**Exercise objective**
In the mailing-list post about the tables.py patch below, rewrite everything from "[reportlab-users] Patch to" down to "the performance gain.", swapping "test script" for "benchmark script" each time it occurs.

**Extracted text**
※

[reportlab-users] Patch to platypus/tables.py

Robin Becker robin at reportlab.com
Fri Feb 5 08:22:59 EST 2010


I apologize to everyone who received this 2Mb pdf. My colleague and I obviously
pressed the wrong button on the mailman control panel and instead of forwarding
to me it got accepted.

Tomasz next time (if there is one) please send the test script rather than the
PDF. That way we can actually test to see the performance gain.

Tomasz, can you send a suitable test script and data to me. There was a lot of
discussion about this and other table optimisations a while back. Were you using
the LongTable class etc etc?
--
Robin Becker


On 03/02/2010 15:57, Tomasz Świderski wrote:

> hello,

>

> I would like to apply patch to platypus/tables.py. Current code (2.4) is

> very slow with long tables. My table is about 480 pages long so there is

> a lot of splits during PDF generation. During each split 2 new Table

> instances are created: one with enough data to fit into current frame,

> second with rest of the data. It's OK with short tables, but in my case

> PDF generation take about 720seconds on my laptop. So I checked the code

> of tables.py and found a lot of unnecessary code in Table __init__

> method.

※

**Record excerpts**
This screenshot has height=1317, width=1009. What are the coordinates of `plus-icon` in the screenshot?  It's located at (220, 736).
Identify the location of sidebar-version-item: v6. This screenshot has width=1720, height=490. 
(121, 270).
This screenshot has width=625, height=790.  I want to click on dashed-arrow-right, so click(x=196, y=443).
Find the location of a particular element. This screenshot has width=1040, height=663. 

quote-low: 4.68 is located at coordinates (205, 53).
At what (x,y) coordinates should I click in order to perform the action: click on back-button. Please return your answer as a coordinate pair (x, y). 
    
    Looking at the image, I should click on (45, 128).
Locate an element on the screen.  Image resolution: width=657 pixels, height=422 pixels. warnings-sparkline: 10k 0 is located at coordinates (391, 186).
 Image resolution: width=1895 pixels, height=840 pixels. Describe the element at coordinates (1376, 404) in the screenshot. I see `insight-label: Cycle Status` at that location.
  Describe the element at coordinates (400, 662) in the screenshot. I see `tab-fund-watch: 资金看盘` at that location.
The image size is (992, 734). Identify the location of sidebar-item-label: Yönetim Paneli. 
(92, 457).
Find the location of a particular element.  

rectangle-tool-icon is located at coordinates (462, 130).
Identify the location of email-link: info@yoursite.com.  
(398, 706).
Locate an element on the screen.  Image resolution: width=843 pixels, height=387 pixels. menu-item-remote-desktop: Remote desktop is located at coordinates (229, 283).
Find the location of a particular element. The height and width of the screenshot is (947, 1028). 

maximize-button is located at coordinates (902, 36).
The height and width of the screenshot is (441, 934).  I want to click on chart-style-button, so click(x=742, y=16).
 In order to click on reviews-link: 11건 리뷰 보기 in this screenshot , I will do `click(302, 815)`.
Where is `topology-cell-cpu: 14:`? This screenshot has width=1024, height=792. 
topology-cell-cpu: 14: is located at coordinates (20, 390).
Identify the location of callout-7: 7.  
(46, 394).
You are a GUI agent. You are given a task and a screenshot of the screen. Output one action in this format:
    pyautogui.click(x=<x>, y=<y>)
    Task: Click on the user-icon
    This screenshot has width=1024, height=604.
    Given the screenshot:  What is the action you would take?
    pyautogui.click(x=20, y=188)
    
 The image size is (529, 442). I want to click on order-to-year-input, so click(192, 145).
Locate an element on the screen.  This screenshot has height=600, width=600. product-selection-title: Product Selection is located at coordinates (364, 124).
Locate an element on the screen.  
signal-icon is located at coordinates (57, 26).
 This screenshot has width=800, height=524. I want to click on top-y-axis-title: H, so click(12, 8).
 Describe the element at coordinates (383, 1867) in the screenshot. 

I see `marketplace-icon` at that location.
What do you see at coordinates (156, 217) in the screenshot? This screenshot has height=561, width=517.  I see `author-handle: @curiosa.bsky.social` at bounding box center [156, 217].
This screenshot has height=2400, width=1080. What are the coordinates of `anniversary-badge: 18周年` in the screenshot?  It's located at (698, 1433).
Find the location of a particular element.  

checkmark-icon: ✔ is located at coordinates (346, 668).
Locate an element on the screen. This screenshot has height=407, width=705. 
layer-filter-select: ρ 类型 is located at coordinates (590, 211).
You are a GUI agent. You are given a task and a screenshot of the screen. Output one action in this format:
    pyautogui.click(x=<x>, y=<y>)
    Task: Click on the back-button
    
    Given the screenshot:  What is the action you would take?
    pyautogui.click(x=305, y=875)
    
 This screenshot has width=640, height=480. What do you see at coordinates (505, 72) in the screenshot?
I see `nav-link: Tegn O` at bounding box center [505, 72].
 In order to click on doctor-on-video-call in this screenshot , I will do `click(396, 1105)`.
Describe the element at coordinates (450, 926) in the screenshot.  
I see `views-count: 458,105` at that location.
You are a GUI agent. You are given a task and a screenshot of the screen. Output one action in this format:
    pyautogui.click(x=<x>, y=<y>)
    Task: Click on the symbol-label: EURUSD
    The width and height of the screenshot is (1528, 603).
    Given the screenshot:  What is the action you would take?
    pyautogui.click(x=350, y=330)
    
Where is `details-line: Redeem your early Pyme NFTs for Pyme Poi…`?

※

**Written solution**
[reportlab-users] Patch to platypus/tables.py

Robin Becker robin at reportlab.com
Fri Feb 5 08:22:59 EST 2010


I apologize to everyone who received this 2Mb pdf. My colleague and I obviously
pressed the wrong button on the mailman control panel and instead of forwarding
to me it got accepted.

Tomasz next time (if there is one) please send the benchmark script rather than the
PDF. That way we can actually test to see the performance gain.